■ Questions on the material ■
A. In the article on the riskiest regions for e-commerce, which country was chosen as the riskiest?
B. Continue the article on the riskiest regions for e-commerce from its final sentence.

■ Extract to read ■
#####

Security

Study Reveals Riskiest Regions for E-Commerce

What do New York and Nigeria have in common? Something far more serious than beginning with the letter “n.” Both of these regions have earned the dubious distinction of ranking among the riskiest places in the world for e-commerce, according to a survey by CyberSource Corporation.

The Big Apple was chosen as the riskiest North American metropolitan area and Nigeria was chosen as the riskiest country. Merchants defined “riskiest” as meaning that orders from these areas are most likely to be fraudulent (that is, made with stolen credit cards or with improperly obtained credit card information).

Other U.S. cities in the top five include Miami, Los Angeles, Chicago/Detroit (tied for fourth place) and the San Francisco Bay Area, respectively. Indonesia, Russia, China and the United Kingdom/Afghanistan (tied for fifth place) round out the top five international e-commerce risks.

Impacting E-Commerce

“Few merchants will publicly discuss this, but it’s no secret that some areas of the country carry tarnished reputations due to a high incidence of e-commerce fraud,” Doug Schwegman, CyberSource director of market intelligence, said.

Residents of cities like New York, Miami and other cited centers of fraud might ultimately pay a price for their area’s reputation, but it also costs the merchant. Online merchants might require purchasers in certain “hot zones” to take more elaborate steps for identification, such as asking the purchaser to make a telephone call to verify the order. That is an inefficient practice for both the buyer and seller that goes against the very grain of e-commerce.

#####

■ Data ■
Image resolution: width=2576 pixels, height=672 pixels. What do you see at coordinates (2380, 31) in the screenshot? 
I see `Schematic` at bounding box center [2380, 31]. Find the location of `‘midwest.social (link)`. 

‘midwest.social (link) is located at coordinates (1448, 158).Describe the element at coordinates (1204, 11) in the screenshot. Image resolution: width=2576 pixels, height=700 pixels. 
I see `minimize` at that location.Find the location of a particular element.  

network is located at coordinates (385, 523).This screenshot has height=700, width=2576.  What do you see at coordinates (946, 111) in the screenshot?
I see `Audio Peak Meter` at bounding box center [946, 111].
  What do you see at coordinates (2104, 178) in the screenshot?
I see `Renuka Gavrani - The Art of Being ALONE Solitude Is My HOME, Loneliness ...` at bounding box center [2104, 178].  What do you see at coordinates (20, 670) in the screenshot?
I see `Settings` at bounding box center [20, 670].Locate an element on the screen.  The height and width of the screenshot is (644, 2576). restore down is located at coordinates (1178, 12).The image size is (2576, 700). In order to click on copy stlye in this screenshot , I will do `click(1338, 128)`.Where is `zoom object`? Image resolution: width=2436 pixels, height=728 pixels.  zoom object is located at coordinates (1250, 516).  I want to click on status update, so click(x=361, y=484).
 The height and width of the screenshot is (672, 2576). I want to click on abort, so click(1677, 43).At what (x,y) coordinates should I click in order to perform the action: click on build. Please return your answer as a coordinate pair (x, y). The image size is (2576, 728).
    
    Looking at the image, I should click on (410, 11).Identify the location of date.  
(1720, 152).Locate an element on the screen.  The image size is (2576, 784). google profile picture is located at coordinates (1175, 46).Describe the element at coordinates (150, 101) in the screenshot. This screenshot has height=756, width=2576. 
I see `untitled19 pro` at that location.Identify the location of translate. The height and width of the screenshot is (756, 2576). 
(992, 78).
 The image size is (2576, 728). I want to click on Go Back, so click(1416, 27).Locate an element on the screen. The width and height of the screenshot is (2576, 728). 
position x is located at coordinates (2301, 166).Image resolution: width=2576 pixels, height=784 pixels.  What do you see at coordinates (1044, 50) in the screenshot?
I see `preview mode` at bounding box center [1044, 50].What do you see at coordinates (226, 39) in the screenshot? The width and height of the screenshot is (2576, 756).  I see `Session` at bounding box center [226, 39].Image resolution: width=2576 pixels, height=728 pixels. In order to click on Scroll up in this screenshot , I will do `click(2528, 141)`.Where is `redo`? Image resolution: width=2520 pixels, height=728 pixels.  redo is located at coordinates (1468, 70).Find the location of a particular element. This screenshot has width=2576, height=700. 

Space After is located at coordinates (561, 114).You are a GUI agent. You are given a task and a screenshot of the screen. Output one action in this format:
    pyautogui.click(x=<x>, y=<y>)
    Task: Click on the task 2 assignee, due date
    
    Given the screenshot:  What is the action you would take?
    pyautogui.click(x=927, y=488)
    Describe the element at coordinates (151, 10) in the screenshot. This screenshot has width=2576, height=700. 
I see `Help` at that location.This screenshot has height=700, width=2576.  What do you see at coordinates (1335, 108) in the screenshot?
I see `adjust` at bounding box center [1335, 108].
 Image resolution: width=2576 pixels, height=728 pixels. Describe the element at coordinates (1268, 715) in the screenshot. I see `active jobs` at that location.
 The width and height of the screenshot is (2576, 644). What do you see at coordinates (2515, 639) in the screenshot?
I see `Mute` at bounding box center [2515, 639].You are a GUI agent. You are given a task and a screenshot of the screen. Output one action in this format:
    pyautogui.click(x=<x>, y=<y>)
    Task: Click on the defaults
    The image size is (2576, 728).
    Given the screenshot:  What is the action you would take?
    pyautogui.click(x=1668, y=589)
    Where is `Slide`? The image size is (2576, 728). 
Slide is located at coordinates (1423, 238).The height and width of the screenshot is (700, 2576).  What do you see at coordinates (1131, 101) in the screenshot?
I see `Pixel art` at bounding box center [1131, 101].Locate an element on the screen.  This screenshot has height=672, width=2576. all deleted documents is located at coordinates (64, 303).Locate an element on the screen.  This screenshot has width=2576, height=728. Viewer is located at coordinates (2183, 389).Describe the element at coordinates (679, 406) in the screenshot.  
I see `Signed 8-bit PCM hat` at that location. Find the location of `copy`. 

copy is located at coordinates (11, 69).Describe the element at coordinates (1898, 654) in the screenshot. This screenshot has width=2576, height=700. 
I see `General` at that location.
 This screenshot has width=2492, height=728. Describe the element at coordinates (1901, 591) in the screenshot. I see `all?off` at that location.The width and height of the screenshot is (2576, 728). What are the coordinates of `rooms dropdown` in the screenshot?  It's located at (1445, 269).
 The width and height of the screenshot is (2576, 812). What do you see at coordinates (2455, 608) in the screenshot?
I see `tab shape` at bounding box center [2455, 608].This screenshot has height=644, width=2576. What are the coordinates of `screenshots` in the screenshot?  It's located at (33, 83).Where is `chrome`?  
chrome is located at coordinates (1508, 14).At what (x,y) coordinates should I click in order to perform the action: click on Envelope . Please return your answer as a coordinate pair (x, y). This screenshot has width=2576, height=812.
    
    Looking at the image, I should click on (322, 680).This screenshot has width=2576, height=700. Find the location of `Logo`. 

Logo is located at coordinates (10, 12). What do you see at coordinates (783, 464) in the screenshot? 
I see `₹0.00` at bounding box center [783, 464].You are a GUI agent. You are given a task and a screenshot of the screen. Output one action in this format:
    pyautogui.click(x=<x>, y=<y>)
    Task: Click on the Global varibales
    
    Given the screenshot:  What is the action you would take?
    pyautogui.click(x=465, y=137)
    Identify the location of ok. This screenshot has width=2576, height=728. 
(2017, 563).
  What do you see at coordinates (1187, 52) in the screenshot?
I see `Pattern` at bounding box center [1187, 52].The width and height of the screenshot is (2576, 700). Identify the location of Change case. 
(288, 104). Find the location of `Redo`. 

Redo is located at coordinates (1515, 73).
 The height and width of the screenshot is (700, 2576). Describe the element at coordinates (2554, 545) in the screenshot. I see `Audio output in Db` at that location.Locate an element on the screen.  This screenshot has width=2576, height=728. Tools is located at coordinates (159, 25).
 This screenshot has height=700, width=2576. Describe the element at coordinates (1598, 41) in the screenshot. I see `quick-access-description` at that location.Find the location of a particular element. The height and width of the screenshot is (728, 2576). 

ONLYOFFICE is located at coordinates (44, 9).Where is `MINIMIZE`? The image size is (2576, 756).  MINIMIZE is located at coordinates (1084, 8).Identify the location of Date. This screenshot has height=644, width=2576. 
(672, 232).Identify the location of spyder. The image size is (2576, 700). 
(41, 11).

#####

■ Responses ■
A. Nigeria

B.
Schwegman said some merchants routinely flag orders from high fraud areas for manual (therefore slower) processing. In extreme cases, where small merchants are struggling to get orders out by the holidays, the order could even be rejected.

“It’s not fair, but if merchants have gotten routinely burned by orders from one ZIP code, it’s understandable that they will just take longer, harder looks at orders from that location,” Schwegman said. “Many merchants resist overseas demand for the same reason. Orders from outside the U.S. and Canada are three times more likely to be fraudulent, according to our research.”

Tracing the Origins

VeriSign Vice President of Payment Services Trevor Healy told the E-Commerce Times that numbers can often be deceiving. Before merchants spend time and money on fraud efforts, he said, they need to understand the origin of the fraud.

“Most of the fraud comes from within the U.S.,” Healy said. “It is not exactly true that there are evil people in Vietnam and Russia that are a threat to our online commerce environment. One has to investigate the initial impetus for the fraud.”

Experts said one reason for the concentration of electronic fraud in distinct areas of the world might be the availability of trans-shippers in those regions.

“Fraudsters located in Nigeria, Indonesia or some parts of Eastern Europe now know their orders are going to be denied,” Schwegman said. “There is just too much history of fraud from those parts of the world. So they order to a domestic address where someone will accept the package and forward it to the real location abroad.”

Automating Fraud Protection

While smaller merchants might be doing manual checks to prevent fraud protection, experts said the ultimate solution must be automated if an e-tailer is going to grow in today’s business environment. Healy warned that if a merchant is hacked and credit card numbers are stolen, then the merchant will lose his or her privilege to process credit card payments and potentially will go out of business.

Dave Alampi, vice president of product marketing and management for e-commerce service provider Digital River, told the E-Commerce Times that a combination of automated fraud screening tools that uses rules-based math to flag potentially fraudulent orders should precede manual checks to get the best results.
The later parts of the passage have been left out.